[Items listed in a dataset]
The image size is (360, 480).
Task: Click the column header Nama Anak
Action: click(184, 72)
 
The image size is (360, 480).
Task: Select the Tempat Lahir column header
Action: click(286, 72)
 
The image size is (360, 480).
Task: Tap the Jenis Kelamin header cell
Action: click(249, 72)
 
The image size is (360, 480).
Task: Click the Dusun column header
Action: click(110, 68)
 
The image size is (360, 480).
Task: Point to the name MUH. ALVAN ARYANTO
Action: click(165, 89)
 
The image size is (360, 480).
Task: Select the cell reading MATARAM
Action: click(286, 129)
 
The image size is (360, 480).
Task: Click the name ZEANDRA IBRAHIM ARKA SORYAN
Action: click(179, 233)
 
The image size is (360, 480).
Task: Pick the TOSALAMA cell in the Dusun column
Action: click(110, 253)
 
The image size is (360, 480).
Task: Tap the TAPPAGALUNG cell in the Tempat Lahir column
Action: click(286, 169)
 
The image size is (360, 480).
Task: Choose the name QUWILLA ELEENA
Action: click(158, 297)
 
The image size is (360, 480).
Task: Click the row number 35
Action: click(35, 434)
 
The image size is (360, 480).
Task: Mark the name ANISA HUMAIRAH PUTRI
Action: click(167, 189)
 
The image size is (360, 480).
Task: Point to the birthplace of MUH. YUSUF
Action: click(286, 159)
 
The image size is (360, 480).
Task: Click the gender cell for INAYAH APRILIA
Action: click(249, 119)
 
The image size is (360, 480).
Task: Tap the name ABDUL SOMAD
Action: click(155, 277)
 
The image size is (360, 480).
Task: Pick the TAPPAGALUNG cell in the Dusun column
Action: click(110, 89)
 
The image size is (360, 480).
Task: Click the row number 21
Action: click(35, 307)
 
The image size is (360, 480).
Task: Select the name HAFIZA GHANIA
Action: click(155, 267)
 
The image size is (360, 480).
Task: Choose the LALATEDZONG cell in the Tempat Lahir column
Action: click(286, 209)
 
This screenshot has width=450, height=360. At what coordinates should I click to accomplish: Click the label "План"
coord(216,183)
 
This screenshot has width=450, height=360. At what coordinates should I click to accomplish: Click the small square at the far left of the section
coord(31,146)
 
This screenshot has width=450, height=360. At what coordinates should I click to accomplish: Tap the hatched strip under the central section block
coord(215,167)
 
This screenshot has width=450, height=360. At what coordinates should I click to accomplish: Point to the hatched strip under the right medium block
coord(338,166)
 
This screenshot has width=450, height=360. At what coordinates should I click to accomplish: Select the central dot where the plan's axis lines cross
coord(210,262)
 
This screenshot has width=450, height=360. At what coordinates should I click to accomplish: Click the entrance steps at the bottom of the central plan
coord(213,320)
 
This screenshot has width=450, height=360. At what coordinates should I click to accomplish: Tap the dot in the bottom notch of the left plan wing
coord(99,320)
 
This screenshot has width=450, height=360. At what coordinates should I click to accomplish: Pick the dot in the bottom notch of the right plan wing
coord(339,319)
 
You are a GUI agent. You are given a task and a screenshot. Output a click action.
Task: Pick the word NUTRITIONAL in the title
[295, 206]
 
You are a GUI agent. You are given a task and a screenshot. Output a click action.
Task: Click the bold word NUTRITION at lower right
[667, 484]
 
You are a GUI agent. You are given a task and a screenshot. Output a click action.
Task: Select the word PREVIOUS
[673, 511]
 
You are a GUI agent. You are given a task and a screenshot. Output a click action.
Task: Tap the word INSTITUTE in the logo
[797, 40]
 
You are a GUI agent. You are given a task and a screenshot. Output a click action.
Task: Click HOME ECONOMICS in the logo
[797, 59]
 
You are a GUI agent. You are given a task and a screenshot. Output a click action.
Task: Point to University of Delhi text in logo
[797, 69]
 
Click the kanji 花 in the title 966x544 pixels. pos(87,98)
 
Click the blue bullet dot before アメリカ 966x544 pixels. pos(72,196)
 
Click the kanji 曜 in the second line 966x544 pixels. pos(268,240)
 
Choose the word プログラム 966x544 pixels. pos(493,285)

Stated task - Transcribe the stretch of the listing from the line containing "Click the blue" through the end of the listing, character for character.

Full response -
Click the blue bullet dot before アメリカ 966x544 pixels. pos(72,196)
 
Click the kanji 曜 in the second line 966x544 pixels. pos(268,240)
 
Choose the word プログラム 966x544 pixels. pos(493,285)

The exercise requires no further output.